§ Data under study
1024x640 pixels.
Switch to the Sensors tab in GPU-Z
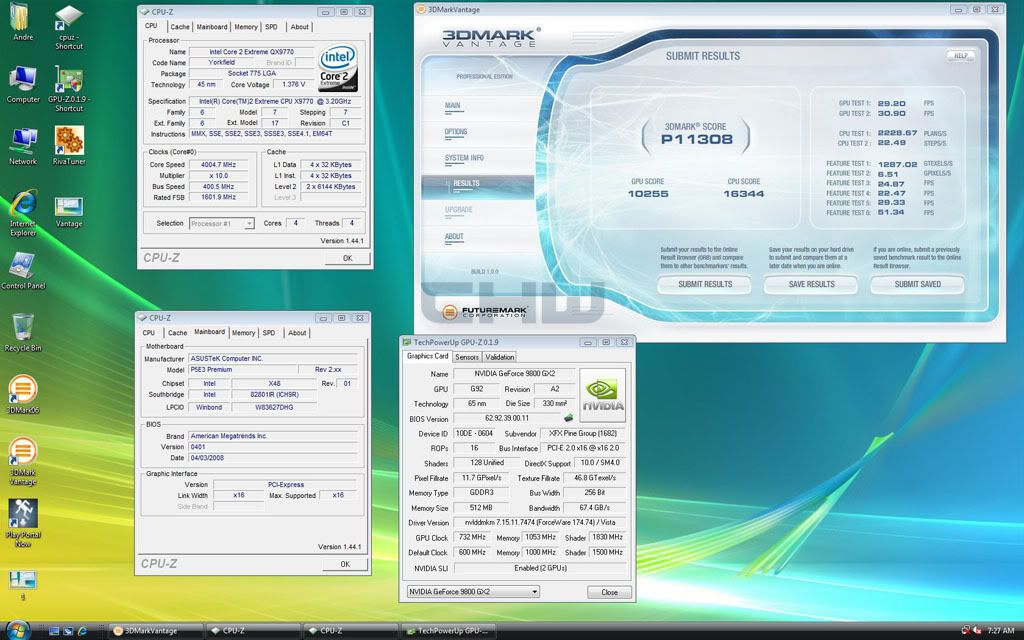(x=467, y=357)
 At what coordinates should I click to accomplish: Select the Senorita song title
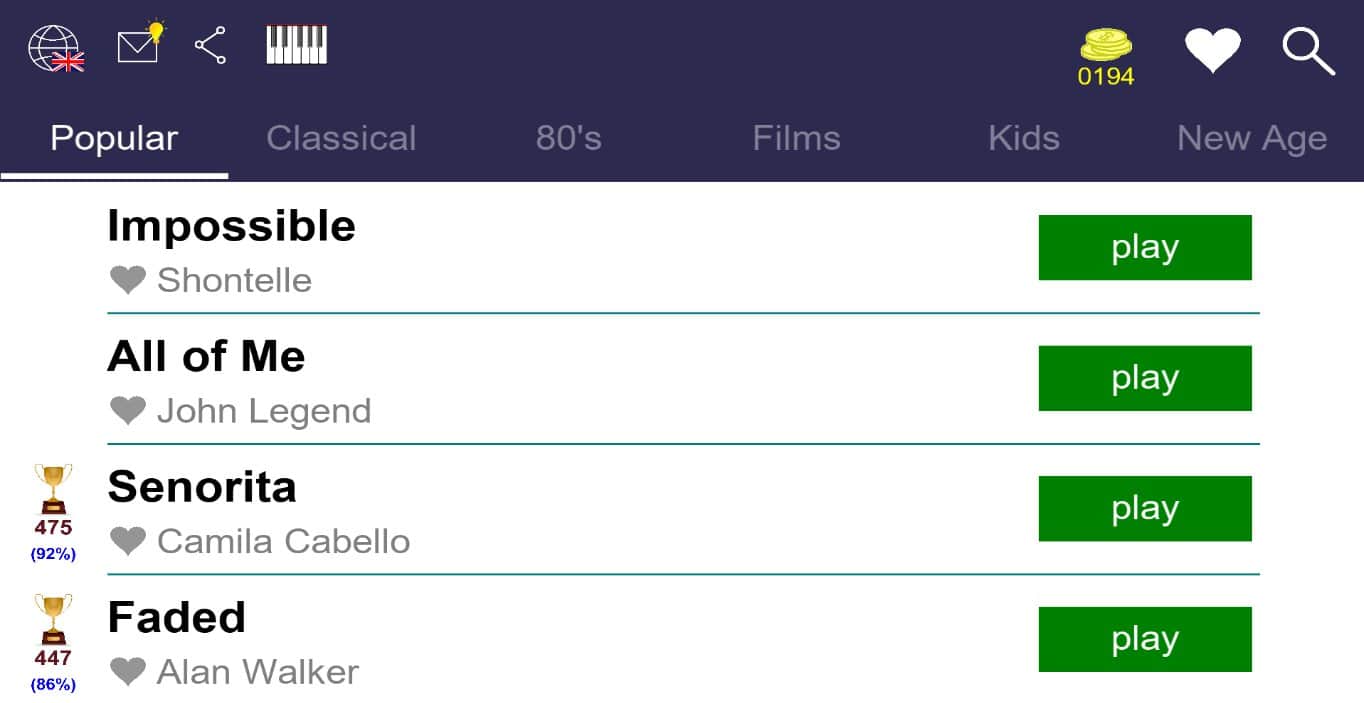[x=202, y=487]
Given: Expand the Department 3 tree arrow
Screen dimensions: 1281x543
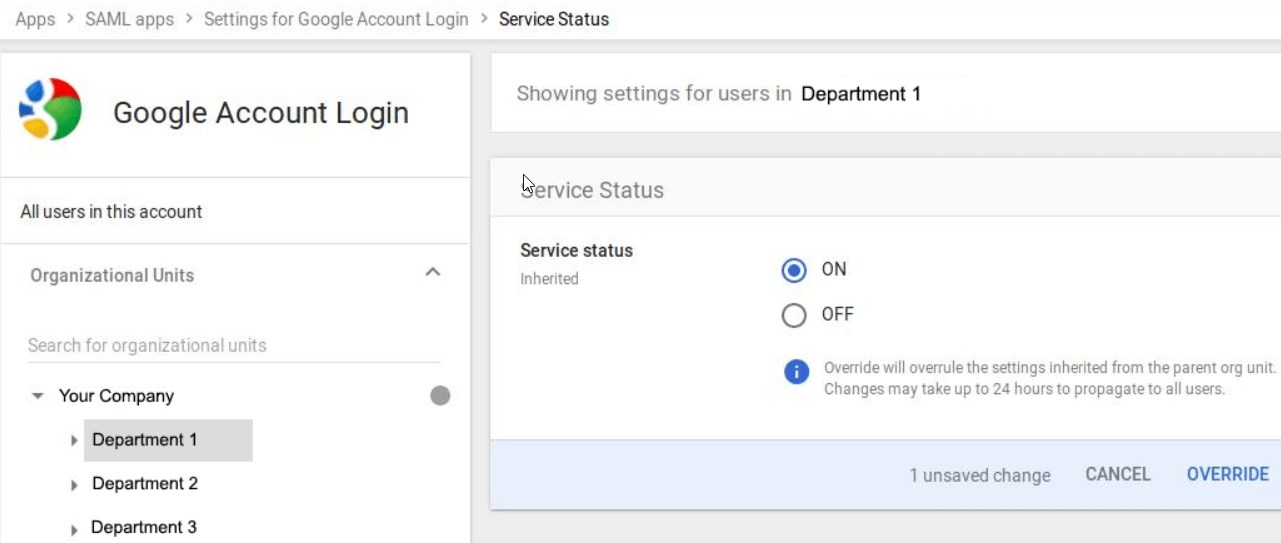Looking at the screenshot, I should click(74, 529).
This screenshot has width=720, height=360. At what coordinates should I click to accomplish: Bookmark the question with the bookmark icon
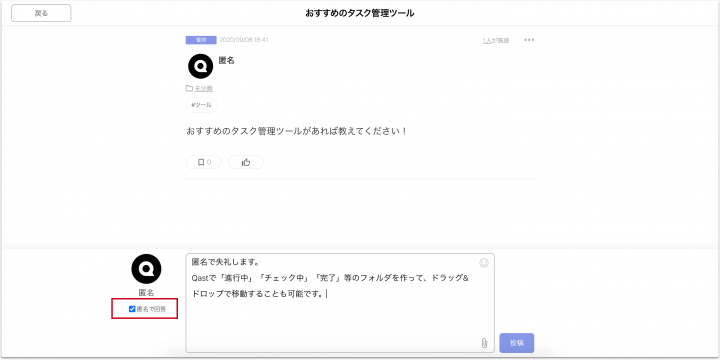pos(204,162)
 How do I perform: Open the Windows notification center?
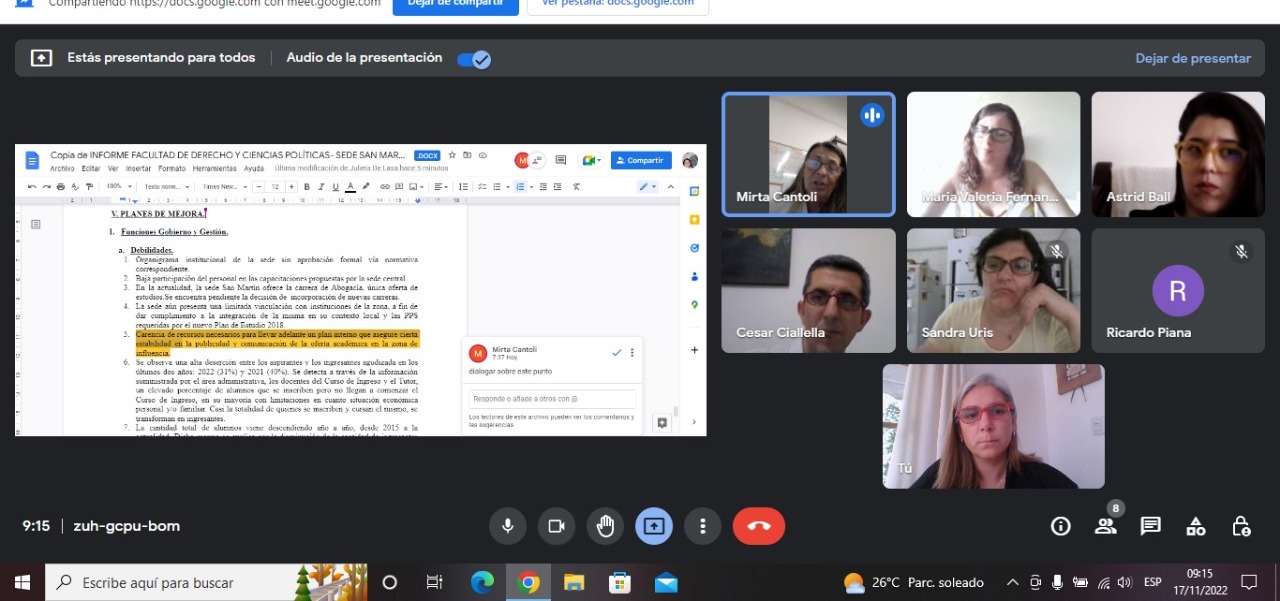coord(1249,582)

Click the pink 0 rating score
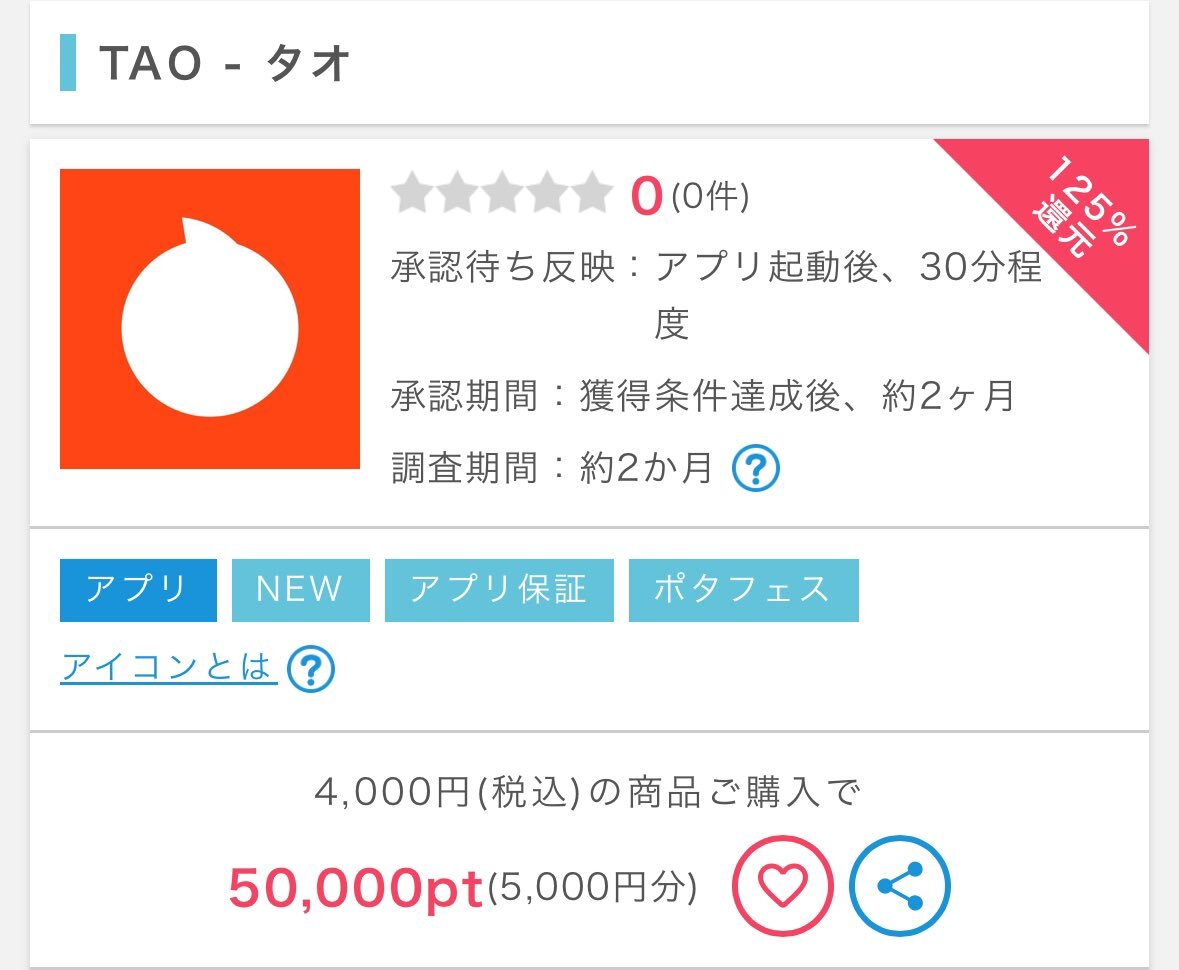(x=647, y=196)
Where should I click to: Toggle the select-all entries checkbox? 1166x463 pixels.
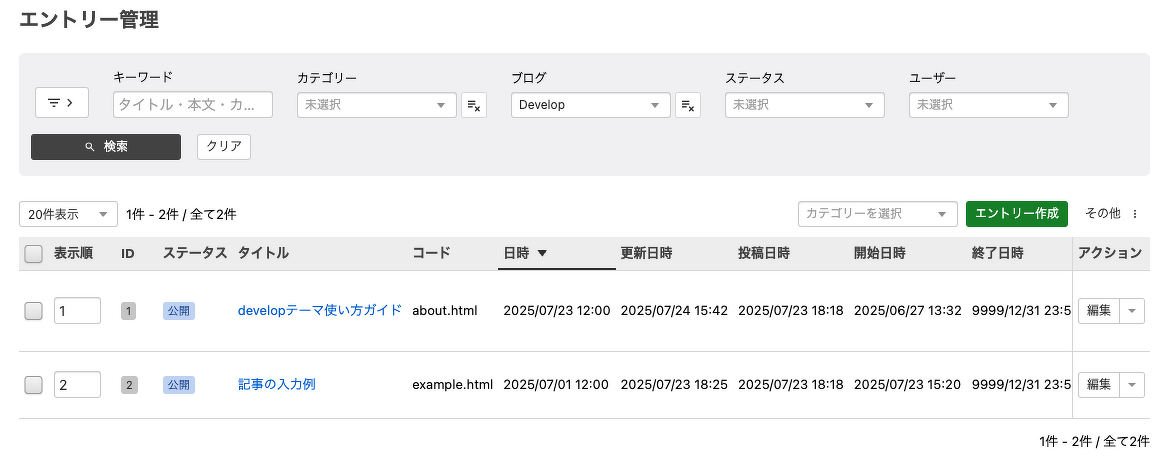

§ What is being asked
From the first line to the last, copy the listing above exactly and leave out the images.

§ Exercise output
1024x640 pixels.
Switch to the Sensors tab in GPU-Z
(x=467, y=357)
 At what coordinates should I click to accomplish: Select the Senorita song title
[x=202, y=487]
Given: Expand the Department 3 tree arrow
Screen dimensions: 1281x543
Looking at the screenshot, I should click(74, 529).
This screenshot has width=720, height=360. At what coordinates should I click to accomplish: Bookmark the question with the bookmark icon
pos(204,162)
 How do I perform: Open the Windows notification center?
coord(1249,582)

Click the pink 0 rating score
(x=647, y=196)
Where should I click to: Toggle the select-all entries checkbox? 1166x463 pixels.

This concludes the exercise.